Au-delà de la forte dimension émotionnelle liée à la maladie et à ses participantes, Sophie et son équipe doivent gérer au jour le jour un réseau de bénévoles engagés et soucieux de professionnalisme, mais pas faciles à manager dans la mesure où ce sont des bénévoles.

La croissance
L’idée de la course est très facile à décliner sur d’autres territoires, mais aussi dans la nature de l’événement. C’est ainsi que l’association a déjà lancé des projets concernant des sports différents : le yoga, le ski et bien d’autres activités encore sont envisageables. Cet essaimage et cette diversification supposent cependant une grande rigueur pour respecter les valeurs de l’association. Celle ci s’est fixée un autre objectif à court terme : sensibiliser des catégories de femmes encore trop peu présentes, comme les plus jeunes, les femmes de milieu rural et celles des quartiers. L’association envisage l’avenir sereinement car elle n’a pas de problèmes de financement. Avec le produit de la vente des dossards aux participantes, les dons et les aides de partenaires, Courir pour elles a même pu reverser plusieurs dizaines de milliers d’euros à quatre associations luttant contre le cancer, financer également un poste de professeur d’activité physique adaptée et rémunérer des coachs qui ont une approche particulière de la pathologie. Ils travaillent avec des femmes diagnostiquées qui ont besoin d’activité sportive quotidienne.

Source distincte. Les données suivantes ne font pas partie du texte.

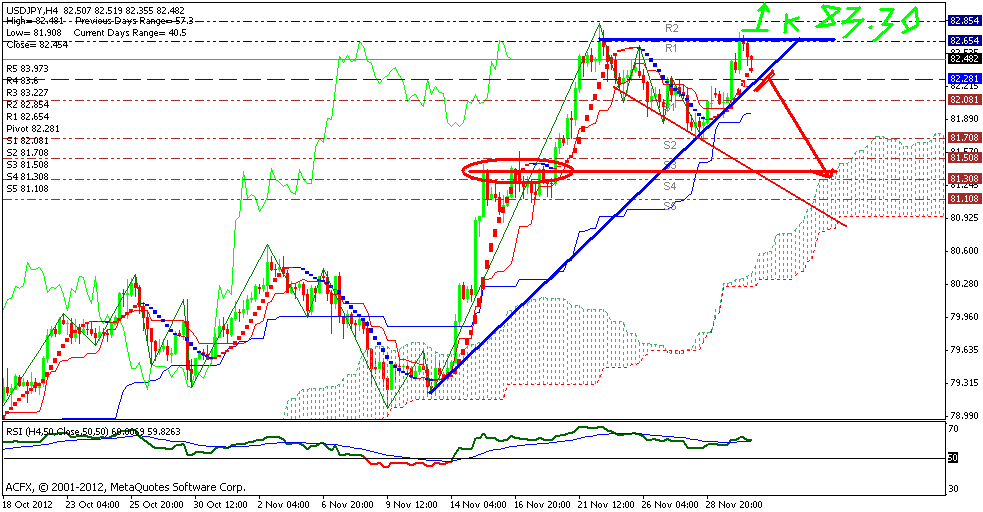Click the current price tag 82.482
Image resolution: width=983 pixels, height=512 pixels.
click(x=963, y=58)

Travailler avec d’autres : Passerelles & Compétences
Les responsables de l’association se sentent l’obligation morale à l’égard de toutes les femmes qui les suivent de pérenniser leurs activités. C’est pourquoi, après avoir rencontré des responsables de Passerelles & Compétences dans une réunion du conseil général du Rhône, séduits par une démarche qu’ils trouvent brillante, ils saisissent l’occasion et souhaitent réaliser des missions. Ils rencontrent d’abord un avocat pour valider les statuts. La rencontre n’est pas concluante, en raison du manque de disponibilité du bénévole. Mais cela n’a pas suffit à décourager Sophie : elle rencontre une consultante qui réalise un audit de l’organisation de l’association et elles avancent ensemble, se comprenant parfaitement l’une et l’autre.
Le moteur de l’émotion
On comprend ce qui motive Sophie lorsqu’on lui demande de raconter son plus beau souvenir. Elle se souvient de la première édition de la course, qu’elle a vécue intensément : « J’ai rencontré Marie, qui avait mon âge ; elle est devenue mon amie alors qu’elle était en traitement dans un hôpital où j’intervenais avec un médecin pour présenter l’intérêt de Courir pour elles. Elle était au fond de la salle en pleine chimio et me demande : « j’ai deux garçons de cinq et quatre ans, me sera-t-il possible de participer à Courir pour elles » ? Question à laquelle je m’empresse de répondre : « bien sûr, vous amènerez une poussette, vous allez vous débrouiller, ça va être facile ». Pour la première édition, j’étais en sa compagnie. Elle était à la fin de sa chimio et portait un turban parce qu’elle n’avait plus de cheveux. J’étais enceinte de mon troisième enfant et ma grossesse était déjà bien avancée. J’étais là avec la vie en moi, Marie avec son fichu, pas vraiment certaine de guérir. Notre rencontre a été intense et totale. Et nous avons réussi cette édition, au-delà de tout ce que nous espérions. France 3 qui réalisait un reportage lui a demandé de témoigner. C’est un beau souvenir très émouvant et une très belle rencontre. »
Une expérience rare et unique qui aide à tenir face aux difficultés.